Li schifavano, i camorristi antichi adusi alla “zumpata” col coltello, quelli delle nuove leve forti con la pistola: “Avevano a disdegno il giudizio di Dio deciso dall’arma da fuoco, come i vecchi marinari avevano a disdegno la trazione nautica a vapore, che a quei tempi insidiava il classico ardimentoso e complicato regno della vela. Dove la mente non si aguzza e la mano non pone in gioco la virtuosità dei suoi movimenti, e interviene il meccanismo regolato automaticamente, là non si offre campo di esplicare il verace valore; come i vecchi lupi di mare pel vapore, i vecchi camorristi si esprimono con dispregio parlando della rivoltella, ’a ricuttella, molle come l’omonima incanestrata nelle fiscelle di Castellammare, gingillo da bimbi, che i moderni giovanotti pongono in azione chiudendo gli occhi e voltando il capo indietro mentre il braccio, tremante per l’emozione, scarica i colpi”. Così si legge nel volume La Camorra firmato da Ferdinando Russo ed Ernesto Serao. Nientemeno che nel 1907: “Il vero coraggio non si appalesa tempestando l’aria di proiettili, che assai spesso sbagliano, colpiscono l’innocente, l’ignaro passante o la donna o il bambino che si sporga a una finestra…”. E pure si osserva che soltanto nei primi anni di infanzia, tra la scuola e la famiglia, ci si convince che “il vertice delle aspirazioni” “non deve consistere nel viver bene senza far nulla e il sommo orgoglio della vita non deve consistere nell’imporre altrui col coltello o con la pistola la propria volontà”.

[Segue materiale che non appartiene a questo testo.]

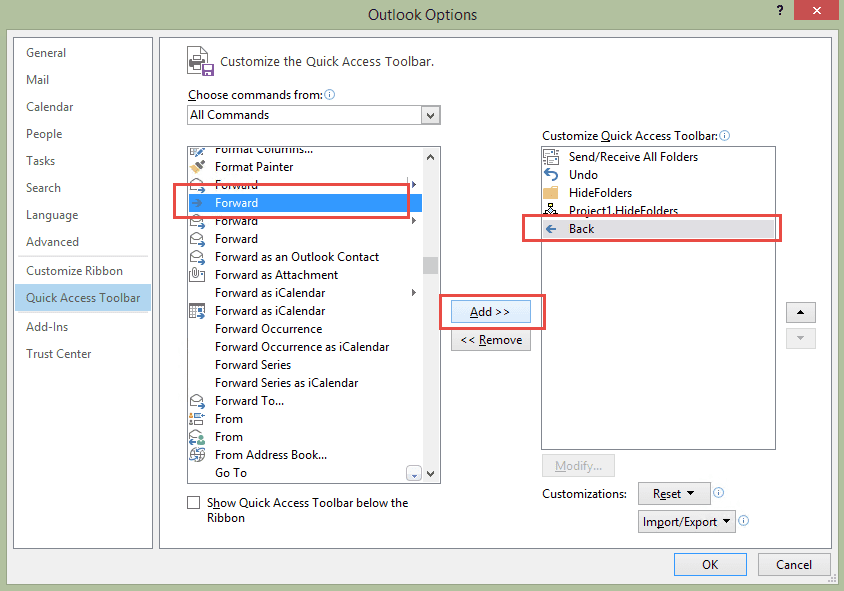The height and width of the screenshot is (591, 844).
Task: Click the Undo arrow icon
Action: point(551,175)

Sono pochi ma fanno rumore, quelli che sparano di notte.

(Franco Cutolo riferisce, salutandoci, un dettaglio che forse meritava di stare più su o forse fuori parentesi: le sole immagini di Giovanbattista sono quelle catturate mentre suona in orchestra perché non amava mettersi in mostra. Niente selfie, niente social. Ma adesso, non fosse mai successo, è dappertutto).